- [Source information]:
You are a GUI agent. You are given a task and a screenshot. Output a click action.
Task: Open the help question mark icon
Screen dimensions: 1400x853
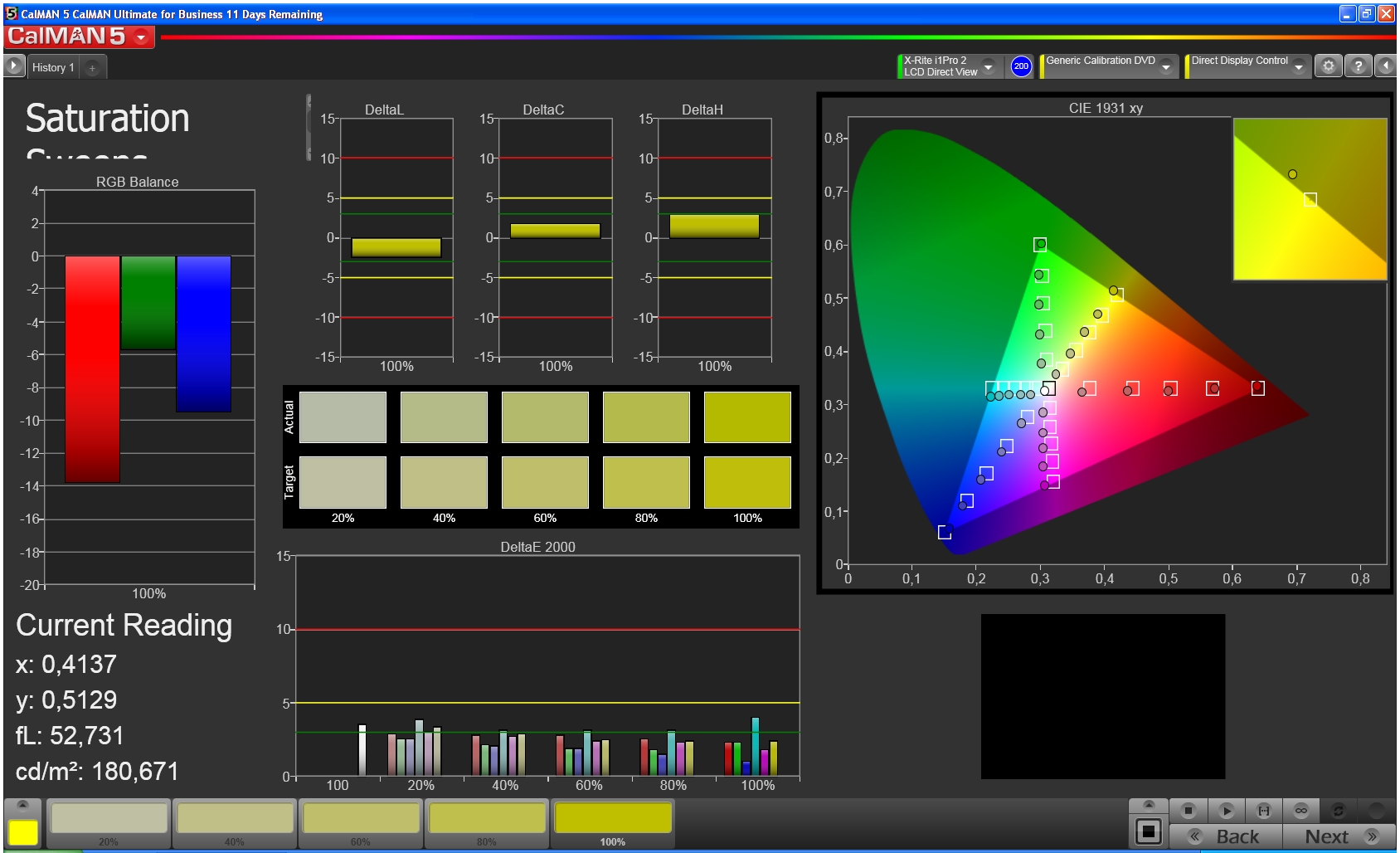1358,66
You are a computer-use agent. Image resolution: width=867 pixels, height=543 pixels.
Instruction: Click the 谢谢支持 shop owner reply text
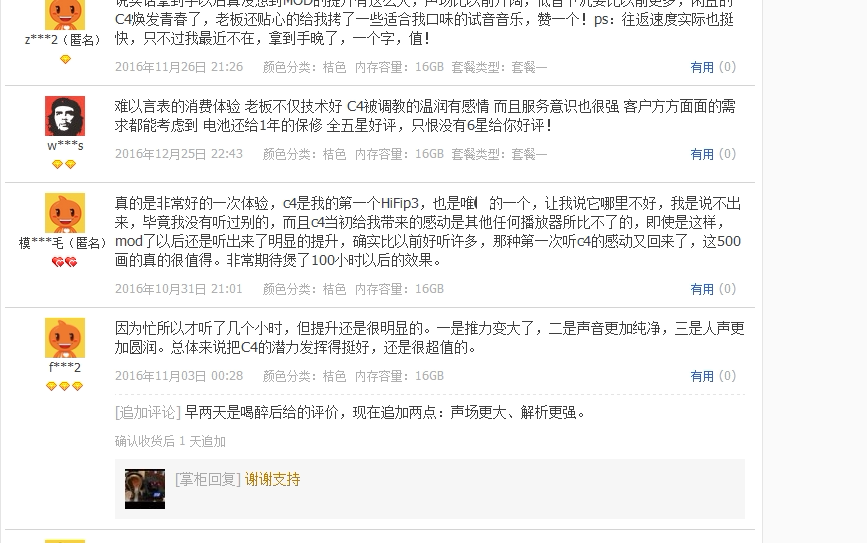click(x=273, y=479)
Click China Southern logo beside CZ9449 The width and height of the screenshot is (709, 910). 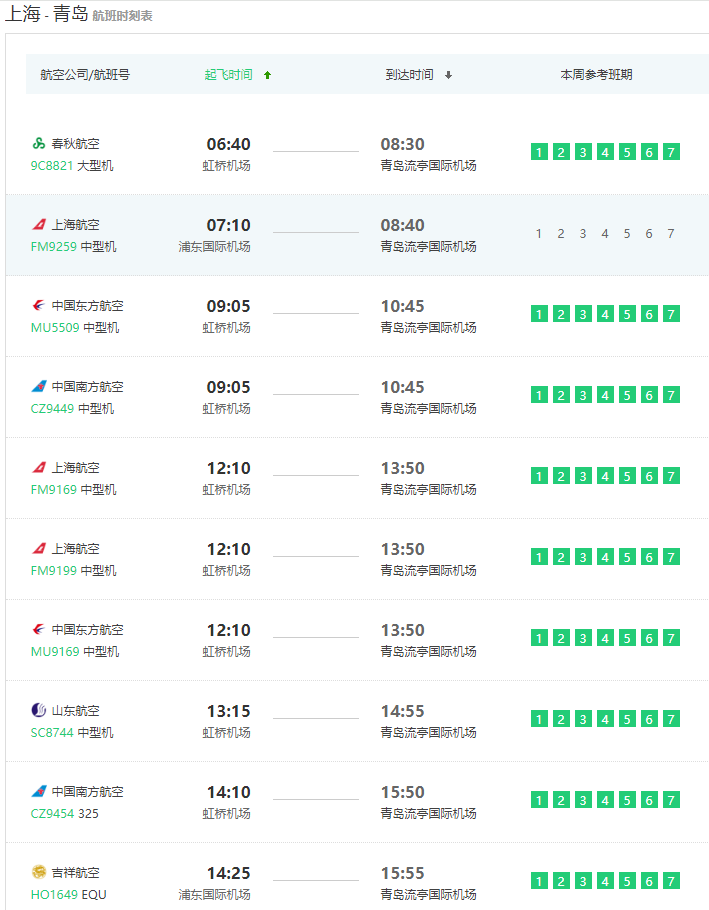pos(39,387)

- [Task description]:
If a line of the data holds the string "agent", list it.

- [Answer space]:
You are a GUI agent. You are given a task and a screenshot. Output a click action.
You are a computer-use agent. Image resolution: width=867 pixels, height=543 pixels.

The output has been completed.